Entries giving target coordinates
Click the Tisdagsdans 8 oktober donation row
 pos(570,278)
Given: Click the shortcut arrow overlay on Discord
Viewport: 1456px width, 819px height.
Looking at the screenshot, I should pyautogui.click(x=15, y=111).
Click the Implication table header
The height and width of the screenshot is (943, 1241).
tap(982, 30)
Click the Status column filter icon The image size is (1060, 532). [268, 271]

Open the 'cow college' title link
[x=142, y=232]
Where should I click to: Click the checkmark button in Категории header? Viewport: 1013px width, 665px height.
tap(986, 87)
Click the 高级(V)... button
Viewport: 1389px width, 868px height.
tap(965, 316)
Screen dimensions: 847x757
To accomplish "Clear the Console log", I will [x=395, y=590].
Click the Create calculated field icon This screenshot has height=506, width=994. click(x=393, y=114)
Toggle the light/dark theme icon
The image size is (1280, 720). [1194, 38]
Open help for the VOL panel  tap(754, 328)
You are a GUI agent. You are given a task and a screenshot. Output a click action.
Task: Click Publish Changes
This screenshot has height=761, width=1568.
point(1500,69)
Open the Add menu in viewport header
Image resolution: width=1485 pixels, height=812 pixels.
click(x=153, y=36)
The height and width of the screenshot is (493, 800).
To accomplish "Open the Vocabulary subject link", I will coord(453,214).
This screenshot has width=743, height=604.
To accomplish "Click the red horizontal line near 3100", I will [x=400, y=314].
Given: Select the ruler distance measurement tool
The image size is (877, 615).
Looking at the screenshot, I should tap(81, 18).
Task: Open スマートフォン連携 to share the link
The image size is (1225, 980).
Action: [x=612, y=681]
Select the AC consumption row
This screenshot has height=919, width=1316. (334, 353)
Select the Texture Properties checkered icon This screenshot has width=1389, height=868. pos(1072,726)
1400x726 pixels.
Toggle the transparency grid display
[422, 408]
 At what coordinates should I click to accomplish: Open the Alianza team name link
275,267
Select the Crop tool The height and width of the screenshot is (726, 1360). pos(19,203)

◆ DIRECTIONS: Retype every one of the records above word for word, keeping each line as it appears.

◆ REPLY:
Click the Tisdagsdans 8 oktober donation row
 pos(570,278)
Given: Click the shortcut arrow overlay on Discord
Viewport: 1456px width, 819px height.
Looking at the screenshot, I should pyautogui.click(x=15, y=111).
Click the Implication table header
The height and width of the screenshot is (943, 1241).
tap(982, 30)
Click the Status column filter icon The image size is (1060, 532). [268, 271]

Open the 'cow college' title link
[x=142, y=232]
Where should I click to: Click the checkmark button in Категории header? Viewport: 1013px width, 665px height.
tap(986, 87)
Click the 高级(V)... button
Viewport: 1389px width, 868px height.
tap(965, 316)
Screen dimensions: 847x757
To accomplish "Clear the Console log", I will [x=395, y=590].
Click the Create calculated field icon This screenshot has height=506, width=994. click(x=393, y=114)
Toggle the light/dark theme icon
The image size is (1280, 720). [1194, 38]
Open help for the VOL panel  tap(754, 328)
You are a GUI agent. You are given a task and a screenshot. Output a click action.
Task: Click Publish Changes
This screenshot has height=761, width=1568.
point(1500,69)
Open the Add menu in viewport header
Image resolution: width=1485 pixels, height=812 pixels.
click(x=153, y=36)
The height and width of the screenshot is (493, 800).
To accomplish "Open the Vocabulary subject link", I will coord(453,214).
This screenshot has width=743, height=604.
To accomplish "Click the red horizontal line near 3100", I will [x=400, y=314].
Given: Select the ruler distance measurement tool
The image size is (877, 615).
Looking at the screenshot, I should tap(81, 18).
Task: Open スマートフォン連携 to share the link
The image size is (1225, 980).
Action: [x=612, y=681]
Select the AC consumption row
This screenshot has height=919, width=1316. (334, 353)
Select the Texture Properties checkered icon This screenshot has width=1389, height=868. pos(1072,726)
1400x726 pixels.
Toggle the transparency grid display
[422, 408]
 At what coordinates should I click to accomplish: Open the Alianza team name link
275,267
Select the Crop tool The height and width of the screenshot is (726, 1360). pos(19,203)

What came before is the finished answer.